- _Work required_: Write out every entry in full. Leave nothing out.
-------- Input data
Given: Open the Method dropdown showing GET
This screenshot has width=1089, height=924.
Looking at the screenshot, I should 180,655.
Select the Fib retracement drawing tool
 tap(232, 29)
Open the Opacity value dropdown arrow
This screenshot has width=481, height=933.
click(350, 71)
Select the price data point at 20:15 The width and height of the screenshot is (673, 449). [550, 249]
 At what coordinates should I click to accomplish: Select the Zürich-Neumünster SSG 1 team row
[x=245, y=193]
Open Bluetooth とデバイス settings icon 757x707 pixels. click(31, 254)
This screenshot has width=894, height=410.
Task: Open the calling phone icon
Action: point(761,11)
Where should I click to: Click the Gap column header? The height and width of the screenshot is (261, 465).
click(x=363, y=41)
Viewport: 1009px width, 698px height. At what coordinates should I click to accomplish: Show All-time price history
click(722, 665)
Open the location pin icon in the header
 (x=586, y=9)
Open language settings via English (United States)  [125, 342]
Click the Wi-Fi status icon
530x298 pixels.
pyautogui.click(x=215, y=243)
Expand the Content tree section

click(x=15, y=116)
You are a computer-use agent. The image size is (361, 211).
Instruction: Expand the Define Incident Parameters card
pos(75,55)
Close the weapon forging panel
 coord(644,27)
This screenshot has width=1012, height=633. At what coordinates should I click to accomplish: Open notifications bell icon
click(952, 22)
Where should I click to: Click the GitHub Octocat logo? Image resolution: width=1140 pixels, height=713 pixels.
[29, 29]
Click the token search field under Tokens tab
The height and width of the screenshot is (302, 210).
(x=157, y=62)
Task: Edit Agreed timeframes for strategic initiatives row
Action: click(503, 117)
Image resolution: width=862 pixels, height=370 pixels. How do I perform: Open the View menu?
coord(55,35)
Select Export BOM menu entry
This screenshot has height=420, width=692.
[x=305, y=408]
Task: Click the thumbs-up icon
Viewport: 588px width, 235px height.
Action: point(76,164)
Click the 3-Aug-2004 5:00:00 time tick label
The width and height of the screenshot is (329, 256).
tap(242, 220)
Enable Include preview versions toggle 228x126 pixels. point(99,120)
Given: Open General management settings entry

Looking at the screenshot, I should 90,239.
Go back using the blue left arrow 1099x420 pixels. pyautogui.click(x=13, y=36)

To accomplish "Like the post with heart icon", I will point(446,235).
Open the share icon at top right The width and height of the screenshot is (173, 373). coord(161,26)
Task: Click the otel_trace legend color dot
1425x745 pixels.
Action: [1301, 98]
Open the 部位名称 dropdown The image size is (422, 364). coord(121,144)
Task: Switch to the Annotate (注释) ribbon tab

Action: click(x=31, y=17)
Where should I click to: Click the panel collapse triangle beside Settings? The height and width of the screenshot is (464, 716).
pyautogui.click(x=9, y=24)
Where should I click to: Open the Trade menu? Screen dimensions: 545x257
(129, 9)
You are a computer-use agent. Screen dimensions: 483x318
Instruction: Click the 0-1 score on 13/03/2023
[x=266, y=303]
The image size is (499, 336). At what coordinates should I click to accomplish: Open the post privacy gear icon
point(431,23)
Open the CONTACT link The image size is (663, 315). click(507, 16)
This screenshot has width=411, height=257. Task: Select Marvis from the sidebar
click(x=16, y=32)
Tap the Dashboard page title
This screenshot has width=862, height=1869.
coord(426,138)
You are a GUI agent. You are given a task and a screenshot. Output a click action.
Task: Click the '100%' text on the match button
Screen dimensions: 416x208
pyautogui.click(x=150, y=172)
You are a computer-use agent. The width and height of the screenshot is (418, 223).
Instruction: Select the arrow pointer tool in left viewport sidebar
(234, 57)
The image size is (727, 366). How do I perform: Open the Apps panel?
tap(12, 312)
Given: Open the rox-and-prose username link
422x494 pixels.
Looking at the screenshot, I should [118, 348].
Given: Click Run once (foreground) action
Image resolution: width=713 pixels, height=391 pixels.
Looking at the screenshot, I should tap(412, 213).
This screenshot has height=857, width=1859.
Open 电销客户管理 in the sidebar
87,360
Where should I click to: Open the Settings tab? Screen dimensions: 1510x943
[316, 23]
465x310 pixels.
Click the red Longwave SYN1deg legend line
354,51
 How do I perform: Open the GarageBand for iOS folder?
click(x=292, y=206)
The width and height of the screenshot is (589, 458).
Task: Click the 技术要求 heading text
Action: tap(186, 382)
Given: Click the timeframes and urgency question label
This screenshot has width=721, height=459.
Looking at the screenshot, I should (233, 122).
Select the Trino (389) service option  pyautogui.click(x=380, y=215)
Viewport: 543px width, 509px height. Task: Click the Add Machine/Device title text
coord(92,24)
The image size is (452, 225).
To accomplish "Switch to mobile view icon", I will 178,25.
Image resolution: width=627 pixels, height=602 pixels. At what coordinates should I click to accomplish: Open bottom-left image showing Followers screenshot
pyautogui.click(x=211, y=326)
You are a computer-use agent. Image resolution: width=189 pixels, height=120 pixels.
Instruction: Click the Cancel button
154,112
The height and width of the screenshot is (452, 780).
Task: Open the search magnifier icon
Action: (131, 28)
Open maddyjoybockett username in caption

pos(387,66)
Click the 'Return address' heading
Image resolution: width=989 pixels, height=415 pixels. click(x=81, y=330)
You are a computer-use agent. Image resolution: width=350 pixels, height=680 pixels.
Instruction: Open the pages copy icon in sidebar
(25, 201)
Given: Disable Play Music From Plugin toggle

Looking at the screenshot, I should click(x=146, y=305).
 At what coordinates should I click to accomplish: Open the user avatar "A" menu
----------------
- _Result of the exercise_:
Given: Open the Method dropdown showing GET
This screenshot has width=1089, height=924.
Looking at the screenshot, I should 180,655.
Select the Fib retracement drawing tool
 tap(232, 29)
Open the Opacity value dropdown arrow
This screenshot has width=481, height=933.
click(350, 71)
Select the price data point at 20:15 The width and height of the screenshot is (673, 449). [550, 249]
 At what coordinates should I click to accomplish: Select the Zürich-Neumünster SSG 1 team row
[x=245, y=193]
Open Bluetooth とデバイス settings icon 757x707 pixels. click(31, 254)
This screenshot has width=894, height=410.
Task: Open the calling phone icon
Action: point(761,11)
Where should I click to: Click the Gap column header? The height and width of the screenshot is (261, 465).
click(x=363, y=41)
Viewport: 1009px width, 698px height. At what coordinates should I click to accomplish: Show All-time price history
click(722, 665)
Open the location pin icon in the header
 (x=586, y=9)
Open language settings via English (United States)  [125, 342]
Click the Wi-Fi status icon
530x298 pixels.
pyautogui.click(x=215, y=243)
Expand the Content tree section

click(x=15, y=116)
You are a computer-use agent. The image size is (361, 211).
Instruction: Expand the Define Incident Parameters card
pos(75,55)
Close the weapon forging panel
 coord(644,27)
This screenshot has width=1012, height=633. At what coordinates should I click to accomplish: Open notifications bell icon
click(952, 22)
Where should I click to: Click the GitHub Octocat logo? Image resolution: width=1140 pixels, height=713 pixels.
[29, 29]
Click the token search field under Tokens tab
The height and width of the screenshot is (302, 210).
(x=157, y=62)
Task: Edit Agreed timeframes for strategic initiatives row
Action: click(503, 117)
Image resolution: width=862 pixels, height=370 pixels. How do I perform: Open the View menu?
coord(55,35)
Select Export BOM menu entry
This screenshot has height=420, width=692.
[x=305, y=408]
Task: Click the thumbs-up icon
Viewport: 588px width, 235px height.
Action: point(76,164)
Click the 3-Aug-2004 5:00:00 time tick label
The width and height of the screenshot is (329, 256).
tap(242, 220)
Enable Include preview versions toggle 228x126 pixels. point(99,120)
Given: Open General management settings entry

Looking at the screenshot, I should 90,239.
Go back using the blue left arrow 1099x420 pixels. pyautogui.click(x=13, y=36)

To accomplish "Like the post with heart icon", I will point(446,235).
Open the share icon at top right The width and height of the screenshot is (173, 373). coord(161,26)
Task: Click the otel_trace legend color dot
1425x745 pixels.
Action: [1301, 98]
Open the 部位名称 dropdown The image size is (422, 364). coord(121,144)
Task: Switch to the Annotate (注释) ribbon tab

Action: click(x=31, y=17)
Where should I click to: Click the panel collapse triangle beside Settings? The height and width of the screenshot is (464, 716).
pyautogui.click(x=9, y=24)
Where should I click to: Open the Trade menu? Screen dimensions: 545x257
(129, 9)
You are a computer-use agent. Screen dimensions: 483x318
Instruction: Click the 0-1 score on 13/03/2023
[x=266, y=303]
The image size is (499, 336). At what coordinates should I click to accomplish: Open the post privacy gear icon
point(431,23)
Open the CONTACT link The image size is (663, 315). click(507, 16)
This screenshot has width=411, height=257. Task: Select Marvis from the sidebar
click(x=16, y=32)
Tap the Dashboard page title
This screenshot has width=862, height=1869.
coord(426,138)
You are a GUI agent. You are given a task and a screenshot. Output a click action.
Task: Click the '100%' text on the match button
Screen dimensions: 416x208
pyautogui.click(x=150, y=172)
You are a computer-use agent. The width and height of the screenshot is (418, 223).
Instruction: Select the arrow pointer tool in left viewport sidebar
(234, 57)
The image size is (727, 366). How do I perform: Open the Apps panel?
tap(12, 312)
Given: Open the rox-and-prose username link
422x494 pixels.
Looking at the screenshot, I should [118, 348].
Given: Click Run once (foreground) action
Image resolution: width=713 pixels, height=391 pixels.
Looking at the screenshot, I should tap(412, 213).
This screenshot has height=857, width=1859.
Open 电销客户管理 in the sidebar
87,360
Where should I click to: Open the Settings tab? Screen dimensions: 1510x943
[316, 23]
465x310 pixels.
Click the red Longwave SYN1deg legend line
354,51
 How do I perform: Open the GarageBand for iOS folder?
click(x=292, y=206)
The width and height of the screenshot is (589, 458).
Task: Click the 技术要求 heading text
Action: tap(186, 382)
Given: Click the timeframes and urgency question label
This screenshot has width=721, height=459.
Looking at the screenshot, I should (233, 122).
Select the Trino (389) service option  pyautogui.click(x=380, y=215)
Viewport: 543px width, 509px height. Task: Click the Add Machine/Device title text
coord(92,24)
The image size is (452, 225).
To accomplish "Switch to mobile view icon", I will 178,25.
Image resolution: width=627 pixels, height=602 pixels. At what coordinates should I click to accomplish: Open bottom-left image showing Followers screenshot
pyautogui.click(x=211, y=326)
You are a computer-use agent. Image resolution: width=189 pixels, height=120 pixels.
Instruction: Click the Cancel button
154,112
The height and width of the screenshot is (452, 780).
Task: Open the search magnifier icon
Action: (131, 28)
Open maddyjoybockett username in caption

pos(387,66)
Click the 'Return address' heading
Image resolution: width=989 pixels, height=415 pixels. click(x=81, y=330)
You are a computer-use agent. Image resolution: width=350 pixels, height=680 pixels.
Instruction: Open the pages copy icon in sidebar
(25, 201)
Given: Disable Play Music From Plugin toggle

Looking at the screenshot, I should click(x=146, y=305).
 At what coordinates should I click to accomplish: Open the user avatar "A" menu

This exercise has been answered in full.